International higher education has also boosted the UK's 'soft-power' in diplomacy, commerce and culture. It has made the UK a nexus for global trade networks, which has allowed it to punch above its weight diplomatically and economically for decades now, as the world's future political and industrial leaders forged lasting connections with the country and with domestic students during their studies. It's hard to overestimate the long-term risk posed to the UK's international standing by surrendering this competitive advantage.
In light of this, it's no time for advocates of current immigration policy to be celebrating. But, on the other hand, neither is it time for UK universities to despair. They have some high profile friends. At various times, the voices supporting the removal of international students from the net-migration target's implications have included five select committees, Business Secretary Vince Cable, and Mayor of London Boris Johnson.
It is regrettable that David Cameron and the Home Office have each said in the last few weeks that international students will remain classified as immigrants, in line with the widely applied UN definition. Yet there is growing evidence that the government is alert to the critical nature of the situation. Look at David Cameron's recent trip to India accompanied by an entourage of industry and education heavy-hitters and government promises of some stability in terms of visa regulations.

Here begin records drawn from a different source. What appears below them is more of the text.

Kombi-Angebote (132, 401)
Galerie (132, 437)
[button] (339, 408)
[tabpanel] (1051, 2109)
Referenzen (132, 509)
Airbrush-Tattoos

Of course, abuse of the student visa system must be stamped out, but considering the importance of international education to the country's health it is far from crying wolf to highlight the potential damage that a clumsy government policy could do. The next challenge faced by UK universities in the recruitment of international students is the Home Office's plans to start interviewing more than 100,000 Tier 4 study visa applicants from April. During the pilot scheme, some interviews took nearly an hour. Where is the UKBA going to find these tens of thousands of skilled extra man hours? My colleagues' efforts to understand this have seen two UKBA Freedom of Information requests relating to staffing levels completely ignored, which does not bode well.
The border agency is already creaking under the strain of its workload, leading to lost passports, stranded students and separated families. On current form, can we reasonably expect it to be able to cope with this new interview process? The stakes are high. If it fails, further damage will be done to the UK's international education brand and yet more international students will be driven into the welcoming arms of our competitor nations.